Sensor Foundation Models | Girish Narayanswamy

Wearable sensors have become ubiquitous thanks to a variety of health tracking features. The resulting continuous and longitudinal measurements from everyday life generate large volumes of data. However, making sense of and leveraging these often unlabeled observations for actionable insights is non-trivial. Inspired by the success of pre-trained generalist models in the image and vision domains we developed a suite of Large Sensor Models (LSM), a class of foundation model tailored for wearable sensor data.

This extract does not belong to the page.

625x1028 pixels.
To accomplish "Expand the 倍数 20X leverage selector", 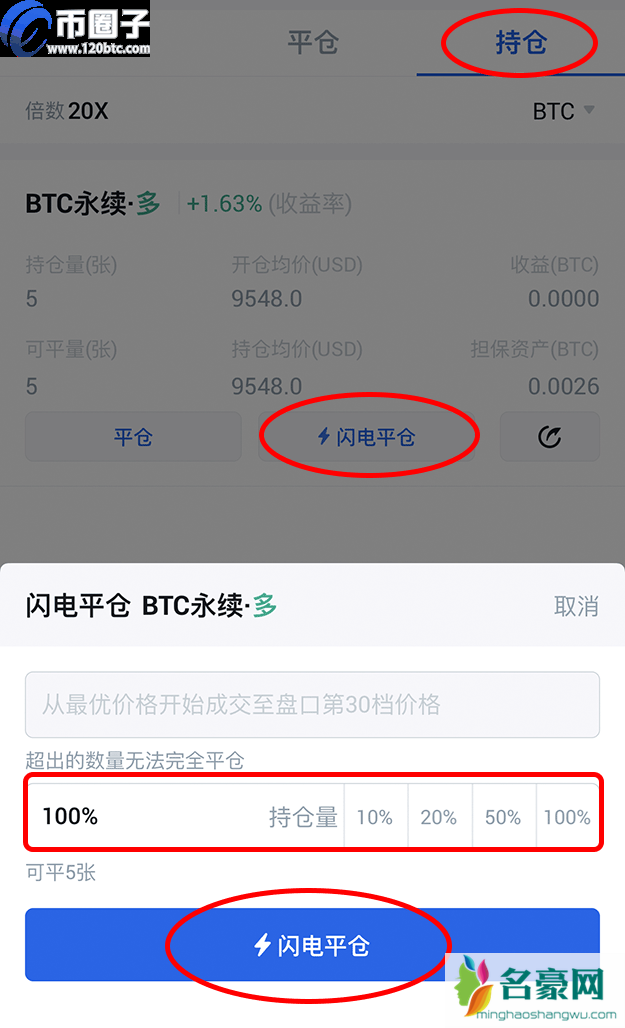I will click(x=67, y=111).
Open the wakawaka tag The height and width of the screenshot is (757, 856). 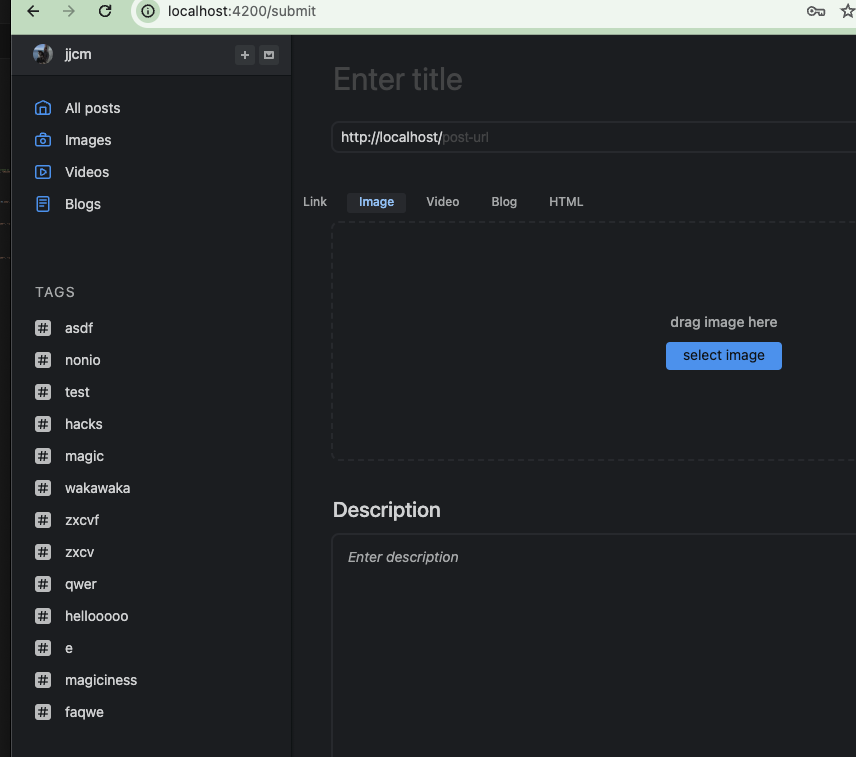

Proving Scaling in The Sensor Domain.

The success of large scale pre-training, as shown in the language and vision domains, is (in large part) driven by the ability of these models to scale – where pre-trained models improves monotonically as data, model capacity, and compute resources are increased.

In our ICLR’25 paper, Scaling Wearable Foundaiton Models (Narayanswamy* et al., 2025) we show, for the first time, that scaling laws apply in the wearable sensor domain. In so doing we introduce LSM-1 and explore the effects of large-scale pre-training on a number of health related downstreams including activity recognition, mood classification, and modeling human physiology.

We show that scaling laws apply in the wearable sensor domain, and in so doing train LSM, a foundaiton model for wearable sensor data.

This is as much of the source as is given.